Taking a break from all of my retroactive blog posts, I
would actually like to talk about something that is happening right here, right
now—shocking, I know, but try to contain your gasps, I can practically hear
them in Chile. It is, once again, pouring
here. When Mother Nature decides that she wants it to rain in Valparaíso
and Viña
del Mar, she means that she wants it to pour. And not just for a couple of
hours, but for the entire day, and possibly the day after that, and half the
day after that. Let’s just say that when I heard my alarm go off at 6:30 this
morning for my 8:15 class, and I saw the rain coming down outside, the only thing that got me out
of bed was the fact that this class had not met for the past two weeks—it was
tough.
I know, Luke Bryan, rain makes corn and corn makes whiskey, and it's a good thing and all... |
It has rained a few times in the five weeks that I have been
here, and every single time I have found myself completely unprepared. I throw
on my tennis shoes, which will invariably be soaked within five minutes of
walking outside, cuff my blue jeans a little higher in hopes that they won’t
soak up all of the water from the sidewalk, put on my normal coat because for
some reason I didn’t think to bring a rain jacket, and grab the red Lóreal
umbrella that my Chilean family loaned me, which was free in the mall one day—not that
I am complaining, an umbrella is an umbrella, and it does keep my hair dry—before
venturing out into the storm.
But can we try and make your baby feel a little frisky when I don't have class? |
Unfortunately, these measures rarely do much good because
the entire town slopes down towards the ocean, and there is no real drainage
system for the water on the roads. Therefore, most roads become rivers within
the first couple of hours of the rain; and not gentle streams, but actual
rivers with several inches of water coming up into the tires of passing cars.

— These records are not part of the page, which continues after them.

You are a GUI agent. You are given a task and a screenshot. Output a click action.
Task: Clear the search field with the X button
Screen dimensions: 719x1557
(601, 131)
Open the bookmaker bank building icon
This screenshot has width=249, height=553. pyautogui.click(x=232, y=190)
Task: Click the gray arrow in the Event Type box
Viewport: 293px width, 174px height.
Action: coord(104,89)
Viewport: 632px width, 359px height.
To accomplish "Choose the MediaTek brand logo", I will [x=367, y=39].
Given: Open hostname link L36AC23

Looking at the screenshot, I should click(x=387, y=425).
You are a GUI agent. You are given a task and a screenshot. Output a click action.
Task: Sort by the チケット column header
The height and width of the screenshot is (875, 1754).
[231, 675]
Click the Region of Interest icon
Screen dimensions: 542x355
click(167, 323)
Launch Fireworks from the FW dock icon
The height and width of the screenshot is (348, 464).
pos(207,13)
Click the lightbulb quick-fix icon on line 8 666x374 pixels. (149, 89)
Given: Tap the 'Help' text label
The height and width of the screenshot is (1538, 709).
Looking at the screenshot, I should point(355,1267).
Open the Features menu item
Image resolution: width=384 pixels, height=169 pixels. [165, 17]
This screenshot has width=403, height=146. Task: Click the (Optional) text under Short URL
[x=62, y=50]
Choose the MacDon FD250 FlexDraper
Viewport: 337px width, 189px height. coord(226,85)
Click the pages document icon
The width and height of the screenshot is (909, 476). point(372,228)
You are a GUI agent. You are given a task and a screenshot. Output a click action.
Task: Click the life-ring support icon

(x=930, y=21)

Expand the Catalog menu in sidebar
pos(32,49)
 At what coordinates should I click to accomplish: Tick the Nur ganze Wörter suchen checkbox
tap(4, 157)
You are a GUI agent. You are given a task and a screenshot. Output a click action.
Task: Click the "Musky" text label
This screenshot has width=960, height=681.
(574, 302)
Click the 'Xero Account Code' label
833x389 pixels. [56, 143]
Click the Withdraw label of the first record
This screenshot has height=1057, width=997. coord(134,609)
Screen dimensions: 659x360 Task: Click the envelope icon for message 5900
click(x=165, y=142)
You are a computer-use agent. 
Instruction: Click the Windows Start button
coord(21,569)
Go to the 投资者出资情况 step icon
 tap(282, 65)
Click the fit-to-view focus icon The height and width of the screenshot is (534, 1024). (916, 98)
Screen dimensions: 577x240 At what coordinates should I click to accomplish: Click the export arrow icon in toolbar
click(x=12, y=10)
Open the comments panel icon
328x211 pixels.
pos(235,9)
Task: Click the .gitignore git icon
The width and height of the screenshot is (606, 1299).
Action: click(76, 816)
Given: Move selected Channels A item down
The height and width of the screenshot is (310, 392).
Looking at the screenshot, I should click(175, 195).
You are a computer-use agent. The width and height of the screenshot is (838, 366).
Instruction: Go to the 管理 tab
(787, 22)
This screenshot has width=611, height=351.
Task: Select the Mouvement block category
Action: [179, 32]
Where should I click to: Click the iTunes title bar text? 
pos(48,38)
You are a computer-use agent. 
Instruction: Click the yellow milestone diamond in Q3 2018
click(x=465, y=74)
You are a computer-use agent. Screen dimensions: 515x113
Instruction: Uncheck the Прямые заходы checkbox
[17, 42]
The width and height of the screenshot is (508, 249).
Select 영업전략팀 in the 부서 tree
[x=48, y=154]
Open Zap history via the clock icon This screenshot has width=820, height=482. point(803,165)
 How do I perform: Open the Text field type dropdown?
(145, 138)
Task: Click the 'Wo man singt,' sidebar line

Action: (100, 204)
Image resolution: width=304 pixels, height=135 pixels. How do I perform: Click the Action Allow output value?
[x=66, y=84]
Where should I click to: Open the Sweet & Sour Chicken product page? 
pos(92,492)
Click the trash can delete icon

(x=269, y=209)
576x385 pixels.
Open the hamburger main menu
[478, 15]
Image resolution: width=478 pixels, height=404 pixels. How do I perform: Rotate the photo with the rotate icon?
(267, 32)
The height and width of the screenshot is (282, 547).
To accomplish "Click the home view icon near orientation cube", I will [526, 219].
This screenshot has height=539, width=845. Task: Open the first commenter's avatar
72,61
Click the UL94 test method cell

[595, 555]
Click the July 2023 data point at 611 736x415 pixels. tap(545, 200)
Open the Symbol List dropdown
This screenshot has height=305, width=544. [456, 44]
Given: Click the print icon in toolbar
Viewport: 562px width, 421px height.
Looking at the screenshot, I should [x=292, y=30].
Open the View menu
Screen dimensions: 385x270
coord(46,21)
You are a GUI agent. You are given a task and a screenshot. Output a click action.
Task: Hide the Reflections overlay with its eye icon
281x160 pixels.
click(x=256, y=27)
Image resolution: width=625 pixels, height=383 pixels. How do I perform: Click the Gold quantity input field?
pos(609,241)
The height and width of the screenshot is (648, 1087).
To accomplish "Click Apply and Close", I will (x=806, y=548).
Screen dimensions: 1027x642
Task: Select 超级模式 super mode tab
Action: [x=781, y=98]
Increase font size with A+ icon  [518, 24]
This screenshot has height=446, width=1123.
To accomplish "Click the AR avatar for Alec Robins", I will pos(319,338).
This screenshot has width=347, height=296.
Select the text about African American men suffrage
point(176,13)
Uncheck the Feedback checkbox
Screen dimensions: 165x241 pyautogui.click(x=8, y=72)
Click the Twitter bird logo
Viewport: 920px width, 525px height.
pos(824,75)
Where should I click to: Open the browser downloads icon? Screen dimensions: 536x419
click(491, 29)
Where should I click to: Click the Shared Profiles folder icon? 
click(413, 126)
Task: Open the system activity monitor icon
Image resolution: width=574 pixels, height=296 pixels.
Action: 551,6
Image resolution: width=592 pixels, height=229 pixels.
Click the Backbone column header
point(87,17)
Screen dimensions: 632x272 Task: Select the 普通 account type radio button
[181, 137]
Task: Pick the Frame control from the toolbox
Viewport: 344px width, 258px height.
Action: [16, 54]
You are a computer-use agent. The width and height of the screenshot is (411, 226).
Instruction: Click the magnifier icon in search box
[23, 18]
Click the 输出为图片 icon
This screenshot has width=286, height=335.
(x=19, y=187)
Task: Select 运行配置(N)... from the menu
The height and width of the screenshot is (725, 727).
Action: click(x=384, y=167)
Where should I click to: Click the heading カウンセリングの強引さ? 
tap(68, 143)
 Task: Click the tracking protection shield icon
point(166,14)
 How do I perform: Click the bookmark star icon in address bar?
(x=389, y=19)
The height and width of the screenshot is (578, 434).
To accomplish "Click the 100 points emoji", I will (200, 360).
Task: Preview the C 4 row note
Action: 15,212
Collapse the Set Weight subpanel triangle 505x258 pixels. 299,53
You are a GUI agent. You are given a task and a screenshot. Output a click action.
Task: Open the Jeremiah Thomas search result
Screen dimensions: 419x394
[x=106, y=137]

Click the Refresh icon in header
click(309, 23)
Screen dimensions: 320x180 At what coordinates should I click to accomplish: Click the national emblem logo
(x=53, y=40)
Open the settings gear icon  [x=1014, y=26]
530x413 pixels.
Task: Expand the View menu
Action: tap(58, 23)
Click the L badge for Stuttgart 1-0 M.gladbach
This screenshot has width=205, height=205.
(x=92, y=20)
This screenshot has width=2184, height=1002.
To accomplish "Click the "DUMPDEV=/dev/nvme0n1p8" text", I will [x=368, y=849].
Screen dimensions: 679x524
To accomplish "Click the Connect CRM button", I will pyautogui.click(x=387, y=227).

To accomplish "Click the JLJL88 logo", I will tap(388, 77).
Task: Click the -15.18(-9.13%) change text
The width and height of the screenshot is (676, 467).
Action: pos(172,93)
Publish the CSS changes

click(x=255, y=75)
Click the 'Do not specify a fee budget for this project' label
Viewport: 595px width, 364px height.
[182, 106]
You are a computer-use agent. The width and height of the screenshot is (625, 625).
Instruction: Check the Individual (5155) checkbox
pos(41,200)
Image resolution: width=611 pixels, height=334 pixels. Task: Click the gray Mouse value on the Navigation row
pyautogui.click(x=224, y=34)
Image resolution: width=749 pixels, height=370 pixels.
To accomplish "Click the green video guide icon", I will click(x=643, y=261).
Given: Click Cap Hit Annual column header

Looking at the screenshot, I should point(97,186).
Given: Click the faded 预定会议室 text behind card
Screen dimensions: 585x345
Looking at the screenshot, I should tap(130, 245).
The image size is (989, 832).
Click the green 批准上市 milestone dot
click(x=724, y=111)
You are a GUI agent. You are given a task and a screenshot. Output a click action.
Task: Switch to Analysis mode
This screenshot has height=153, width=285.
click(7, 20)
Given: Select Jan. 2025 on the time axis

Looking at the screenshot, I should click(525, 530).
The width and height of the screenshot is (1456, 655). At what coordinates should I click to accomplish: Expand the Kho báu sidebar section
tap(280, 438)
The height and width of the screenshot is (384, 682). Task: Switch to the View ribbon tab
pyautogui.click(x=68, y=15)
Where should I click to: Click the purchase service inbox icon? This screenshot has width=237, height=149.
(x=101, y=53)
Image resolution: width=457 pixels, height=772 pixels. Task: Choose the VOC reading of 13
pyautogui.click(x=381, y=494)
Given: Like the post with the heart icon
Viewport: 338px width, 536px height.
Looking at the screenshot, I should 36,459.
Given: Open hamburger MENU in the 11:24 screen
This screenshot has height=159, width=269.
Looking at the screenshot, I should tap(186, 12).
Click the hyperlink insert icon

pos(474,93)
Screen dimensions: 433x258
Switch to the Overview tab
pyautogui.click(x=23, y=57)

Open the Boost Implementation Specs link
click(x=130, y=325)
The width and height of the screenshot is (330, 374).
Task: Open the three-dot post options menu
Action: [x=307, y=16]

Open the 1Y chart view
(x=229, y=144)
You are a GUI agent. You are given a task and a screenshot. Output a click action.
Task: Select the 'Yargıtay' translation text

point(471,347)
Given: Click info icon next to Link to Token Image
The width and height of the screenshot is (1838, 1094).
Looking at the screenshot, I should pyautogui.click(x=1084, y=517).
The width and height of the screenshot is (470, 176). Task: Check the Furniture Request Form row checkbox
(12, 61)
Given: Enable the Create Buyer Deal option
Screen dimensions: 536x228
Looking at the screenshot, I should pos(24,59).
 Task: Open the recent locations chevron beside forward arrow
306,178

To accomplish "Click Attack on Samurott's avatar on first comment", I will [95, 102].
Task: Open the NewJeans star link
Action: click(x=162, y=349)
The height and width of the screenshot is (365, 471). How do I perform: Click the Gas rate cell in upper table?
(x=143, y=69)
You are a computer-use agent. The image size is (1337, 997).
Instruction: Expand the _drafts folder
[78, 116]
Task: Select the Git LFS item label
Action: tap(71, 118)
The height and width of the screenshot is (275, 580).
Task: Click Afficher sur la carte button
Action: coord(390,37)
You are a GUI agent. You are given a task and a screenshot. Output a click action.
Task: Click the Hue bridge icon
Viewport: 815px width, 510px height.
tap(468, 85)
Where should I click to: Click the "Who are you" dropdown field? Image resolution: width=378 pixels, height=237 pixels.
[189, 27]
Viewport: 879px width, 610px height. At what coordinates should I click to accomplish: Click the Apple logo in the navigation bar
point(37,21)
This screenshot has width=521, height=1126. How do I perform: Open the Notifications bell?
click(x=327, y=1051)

Because we walk everywhere, Rachel and I have slowly been practicing our
techniques for fjording such rivers by hunting down the corners with somewhat
elevated crosswalks, and noting which roads can become so flooded that the
water flows over the curb and begins filling up the sidewalk.
The silver lining on days like today is that the minute that
I get home with my sloshing sneakers and jeans soaked to the knee, my nana
hurries me into my room to change into sweats and dry socks and puts my shoes
and wet clothes in front of the estufa to dry out. Once I hop into bed with my
cup of tea, I am cozy as can be—rhyme unintentional. And I have to say,
watching the rain through my bedroom window while tucked up in bed sipping hot tea
is not a bad place to be—alright, that one was intentional.